+++ Data extracts +++
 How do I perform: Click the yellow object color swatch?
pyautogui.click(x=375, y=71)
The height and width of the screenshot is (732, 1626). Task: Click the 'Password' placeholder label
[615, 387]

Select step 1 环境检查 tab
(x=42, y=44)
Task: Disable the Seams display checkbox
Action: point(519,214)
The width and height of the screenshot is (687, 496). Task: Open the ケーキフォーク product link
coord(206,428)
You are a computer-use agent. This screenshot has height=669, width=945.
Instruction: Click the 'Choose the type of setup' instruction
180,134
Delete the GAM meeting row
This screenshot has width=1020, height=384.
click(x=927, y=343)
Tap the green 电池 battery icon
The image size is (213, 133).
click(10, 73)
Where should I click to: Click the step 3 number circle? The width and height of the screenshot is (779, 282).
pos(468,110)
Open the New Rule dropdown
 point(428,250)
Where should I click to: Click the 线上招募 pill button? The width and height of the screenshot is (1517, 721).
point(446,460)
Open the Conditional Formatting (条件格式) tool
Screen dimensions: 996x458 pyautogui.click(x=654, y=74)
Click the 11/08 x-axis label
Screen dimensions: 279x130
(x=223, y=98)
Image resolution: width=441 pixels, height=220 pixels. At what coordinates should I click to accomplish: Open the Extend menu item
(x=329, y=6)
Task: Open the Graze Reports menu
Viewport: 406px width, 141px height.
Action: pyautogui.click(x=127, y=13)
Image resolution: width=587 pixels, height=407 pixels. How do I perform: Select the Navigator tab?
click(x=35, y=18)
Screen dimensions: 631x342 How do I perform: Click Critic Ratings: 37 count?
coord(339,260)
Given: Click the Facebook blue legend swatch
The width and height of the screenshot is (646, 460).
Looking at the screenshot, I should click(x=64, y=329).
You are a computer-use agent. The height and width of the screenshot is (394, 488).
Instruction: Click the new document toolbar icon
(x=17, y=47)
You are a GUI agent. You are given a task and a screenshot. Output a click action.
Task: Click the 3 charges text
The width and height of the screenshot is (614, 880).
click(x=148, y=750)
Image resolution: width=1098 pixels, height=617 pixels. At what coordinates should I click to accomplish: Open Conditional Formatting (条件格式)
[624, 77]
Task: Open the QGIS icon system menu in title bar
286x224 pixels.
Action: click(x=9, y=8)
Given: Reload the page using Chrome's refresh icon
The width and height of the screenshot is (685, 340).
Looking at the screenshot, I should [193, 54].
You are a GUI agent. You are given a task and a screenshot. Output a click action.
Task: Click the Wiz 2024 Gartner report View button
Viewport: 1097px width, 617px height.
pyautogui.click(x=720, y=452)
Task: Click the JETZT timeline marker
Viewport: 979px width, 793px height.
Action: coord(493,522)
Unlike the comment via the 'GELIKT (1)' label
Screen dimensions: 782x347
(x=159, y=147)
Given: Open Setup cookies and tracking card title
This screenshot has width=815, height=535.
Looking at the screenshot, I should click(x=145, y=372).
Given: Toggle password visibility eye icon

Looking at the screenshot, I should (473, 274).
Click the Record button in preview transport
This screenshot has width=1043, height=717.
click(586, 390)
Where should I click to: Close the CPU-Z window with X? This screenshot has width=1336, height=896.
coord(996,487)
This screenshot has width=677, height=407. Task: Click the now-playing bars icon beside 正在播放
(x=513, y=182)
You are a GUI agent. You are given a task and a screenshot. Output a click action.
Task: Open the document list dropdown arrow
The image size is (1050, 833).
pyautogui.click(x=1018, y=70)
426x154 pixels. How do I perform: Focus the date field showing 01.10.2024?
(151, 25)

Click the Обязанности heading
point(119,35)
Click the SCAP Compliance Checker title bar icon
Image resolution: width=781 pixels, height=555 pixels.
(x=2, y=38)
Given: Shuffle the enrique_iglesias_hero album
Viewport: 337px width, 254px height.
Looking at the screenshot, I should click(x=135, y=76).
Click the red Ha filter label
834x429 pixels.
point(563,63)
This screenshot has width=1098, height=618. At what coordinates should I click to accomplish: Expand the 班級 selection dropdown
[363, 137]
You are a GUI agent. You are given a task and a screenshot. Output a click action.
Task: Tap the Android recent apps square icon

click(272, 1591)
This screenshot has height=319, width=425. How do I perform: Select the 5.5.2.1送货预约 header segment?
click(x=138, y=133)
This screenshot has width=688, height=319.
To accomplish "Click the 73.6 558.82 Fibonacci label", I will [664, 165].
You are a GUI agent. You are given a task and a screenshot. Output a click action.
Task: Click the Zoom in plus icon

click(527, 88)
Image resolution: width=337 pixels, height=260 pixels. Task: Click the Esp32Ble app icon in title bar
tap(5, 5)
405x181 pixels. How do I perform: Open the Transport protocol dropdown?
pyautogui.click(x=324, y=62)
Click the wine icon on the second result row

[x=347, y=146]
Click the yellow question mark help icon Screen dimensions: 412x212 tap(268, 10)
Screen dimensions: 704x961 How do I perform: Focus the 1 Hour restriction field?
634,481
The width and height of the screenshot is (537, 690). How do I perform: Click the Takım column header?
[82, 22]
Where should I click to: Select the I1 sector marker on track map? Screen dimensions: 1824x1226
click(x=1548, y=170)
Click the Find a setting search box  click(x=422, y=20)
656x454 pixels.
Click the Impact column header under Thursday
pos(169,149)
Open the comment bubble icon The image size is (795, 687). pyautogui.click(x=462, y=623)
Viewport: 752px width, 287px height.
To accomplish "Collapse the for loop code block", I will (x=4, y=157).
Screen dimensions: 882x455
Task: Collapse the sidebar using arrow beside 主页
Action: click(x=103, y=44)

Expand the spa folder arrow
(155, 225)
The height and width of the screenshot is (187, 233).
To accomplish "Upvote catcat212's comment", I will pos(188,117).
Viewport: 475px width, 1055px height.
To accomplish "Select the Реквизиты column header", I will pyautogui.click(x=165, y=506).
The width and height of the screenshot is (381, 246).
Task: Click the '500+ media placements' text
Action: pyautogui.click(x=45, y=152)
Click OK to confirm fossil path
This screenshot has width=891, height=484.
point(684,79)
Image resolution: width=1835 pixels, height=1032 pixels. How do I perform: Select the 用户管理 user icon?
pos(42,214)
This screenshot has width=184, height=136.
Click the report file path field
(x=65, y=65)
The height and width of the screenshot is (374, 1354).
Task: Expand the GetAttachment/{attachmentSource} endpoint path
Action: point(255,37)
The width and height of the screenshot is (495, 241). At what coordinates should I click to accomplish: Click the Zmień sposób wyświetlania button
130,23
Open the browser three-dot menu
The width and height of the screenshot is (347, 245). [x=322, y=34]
+++
For this exercise, repeat each line of the listing exactly.

- _Answer box_
 How do I perform: Click the yellow object color swatch?
pyautogui.click(x=375, y=71)
The height and width of the screenshot is (732, 1626). Task: Click the 'Password' placeholder label
[615, 387]

Select step 1 环境检查 tab
(x=42, y=44)
Task: Disable the Seams display checkbox
Action: point(519,214)
The width and height of the screenshot is (687, 496). Task: Open the ケーキフォーク product link
coord(206,428)
You are a computer-use agent. This screenshot has height=669, width=945.
Instruction: Click the 'Choose the type of setup' instruction
180,134
Delete the GAM meeting row
This screenshot has width=1020, height=384.
click(x=927, y=343)
Tap the green 电池 battery icon
The image size is (213, 133).
click(10, 73)
Where should I click to: Click the step 3 number circle? The width and height of the screenshot is (779, 282).
pos(468,110)
Open the New Rule dropdown
 point(428,250)
Where should I click to: Click the 线上招募 pill button? The width and height of the screenshot is (1517, 721).
point(446,460)
Open the Conditional Formatting (条件格式) tool
Screen dimensions: 996x458 pyautogui.click(x=654, y=74)
Click the 11/08 x-axis label
Screen dimensions: 279x130
(x=223, y=98)
Image resolution: width=441 pixels, height=220 pixels. At what coordinates should I click to accomplish: Open the Extend menu item
(x=329, y=6)
Task: Open the Graze Reports menu
Viewport: 406px width, 141px height.
Action: pyautogui.click(x=127, y=13)
Image resolution: width=587 pixels, height=407 pixels. How do I perform: Select the Navigator tab?
click(x=35, y=18)
Screen dimensions: 631x342 How do I perform: Click Critic Ratings: 37 count?
coord(339,260)
Given: Click the Facebook blue legend swatch
The width and height of the screenshot is (646, 460).
Looking at the screenshot, I should click(x=64, y=329).
You are a computer-use agent. The height and width of the screenshot is (394, 488).
Instruction: Click the new document toolbar icon
(x=17, y=47)
You are a GUI agent. You are given a task and a screenshot. Output a click action.
Task: Click the 3 charges text
The width and height of the screenshot is (614, 880).
click(x=148, y=750)
Image resolution: width=1098 pixels, height=617 pixels. At what coordinates should I click to accomplish: Open Conditional Formatting (条件格式)
[624, 77]
Task: Open the QGIS icon system menu in title bar
286x224 pixels.
Action: click(x=9, y=8)
Given: Reload the page using Chrome's refresh icon
The width and height of the screenshot is (685, 340).
Looking at the screenshot, I should [193, 54].
You are a GUI agent. You are given a task and a screenshot. Output a click action.
Task: Click the Wiz 2024 Gartner report View button
Viewport: 1097px width, 617px height.
pyautogui.click(x=720, y=452)
Task: Click the JETZT timeline marker
Viewport: 979px width, 793px height.
Action: coord(493,522)
Unlike the comment via the 'GELIKT (1)' label
Screen dimensions: 782x347
(x=159, y=147)
Given: Open Setup cookies and tracking card title
This screenshot has width=815, height=535.
Looking at the screenshot, I should click(x=145, y=372).
Given: Toggle password visibility eye icon

Looking at the screenshot, I should (473, 274).
Click the Record button in preview transport
This screenshot has width=1043, height=717.
click(586, 390)
Where should I click to: Close the CPU-Z window with X? This screenshot has width=1336, height=896.
coord(996,487)
This screenshot has width=677, height=407. Task: Click the now-playing bars icon beside 正在播放
(x=513, y=182)
You are a GUI agent. You are given a task and a screenshot. Output a click action.
Task: Open the document list dropdown arrow
The image size is (1050, 833).
pyautogui.click(x=1018, y=70)
426x154 pixels. How do I perform: Focus the date field showing 01.10.2024?
(151, 25)

Click the Обязанности heading
point(119,35)
Click the SCAP Compliance Checker title bar icon
Image resolution: width=781 pixels, height=555 pixels.
(x=2, y=38)
Given: Shuffle the enrique_iglesias_hero album
Viewport: 337px width, 254px height.
Looking at the screenshot, I should click(x=135, y=76).
Click the red Ha filter label
834x429 pixels.
point(563,63)
This screenshot has width=1098, height=618. At what coordinates should I click to accomplish: Expand the 班級 selection dropdown
[363, 137]
You are a GUI agent. You are given a task and a screenshot. Output a click action.
Task: Tap the Android recent apps square icon

click(272, 1591)
This screenshot has height=319, width=425. How do I perform: Select the 5.5.2.1送货预约 header segment?
click(x=138, y=133)
This screenshot has width=688, height=319.
To accomplish "Click the 73.6 558.82 Fibonacci label", I will [664, 165].
You are a GUI agent. You are given a task and a screenshot. Output a click action.
Task: Click the Zoom in plus icon

click(527, 88)
Image resolution: width=337 pixels, height=260 pixels. Task: Click the Esp32Ble app icon in title bar
tap(5, 5)
405x181 pixels. How do I perform: Open the Transport protocol dropdown?
pyautogui.click(x=324, y=62)
Click the wine icon on the second result row

[x=347, y=146]
Click the yellow question mark help icon Screen dimensions: 412x212 tap(268, 10)
Screen dimensions: 704x961 How do I perform: Focus the 1 Hour restriction field?
634,481
The width and height of the screenshot is (537, 690). How do I perform: Click the Takım column header?
[82, 22]
Where should I click to: Select the I1 sector marker on track map? Screen dimensions: 1824x1226
click(x=1548, y=170)
Click the Find a setting search box  click(x=422, y=20)
656x454 pixels.
Click the Impact column header under Thursday
pos(169,149)
Open the comment bubble icon The image size is (795, 687). pyautogui.click(x=462, y=623)
Viewport: 752px width, 287px height.
To accomplish "Collapse the for loop code block", I will (x=4, y=157).
Screen dimensions: 882x455
Task: Collapse the sidebar using arrow beside 主页
Action: click(x=103, y=44)

Expand the spa folder arrow
(155, 225)
The height and width of the screenshot is (187, 233).
To accomplish "Upvote catcat212's comment", I will pos(188,117).
Viewport: 475px width, 1055px height.
To accomplish "Select the Реквизиты column header", I will pyautogui.click(x=165, y=506).
The width and height of the screenshot is (381, 246).
Task: Click the '500+ media placements' text
Action: pyautogui.click(x=45, y=152)
Click OK to confirm fossil path
This screenshot has width=891, height=484.
point(684,79)
Image resolution: width=1835 pixels, height=1032 pixels. How do I perform: Select the 用户管理 user icon?
pos(42,214)
This screenshot has width=184, height=136.
Click the report file path field
(x=65, y=65)
The height and width of the screenshot is (374, 1354).
Task: Expand the GetAttachment/{attachmentSource} endpoint path
Action: point(255,37)
The width and height of the screenshot is (495, 241). At what coordinates should I click to accomplish: Click the Zmień sposób wyświetlania button
130,23
Open the browser three-dot menu
The width and height of the screenshot is (347, 245). [x=322, y=34]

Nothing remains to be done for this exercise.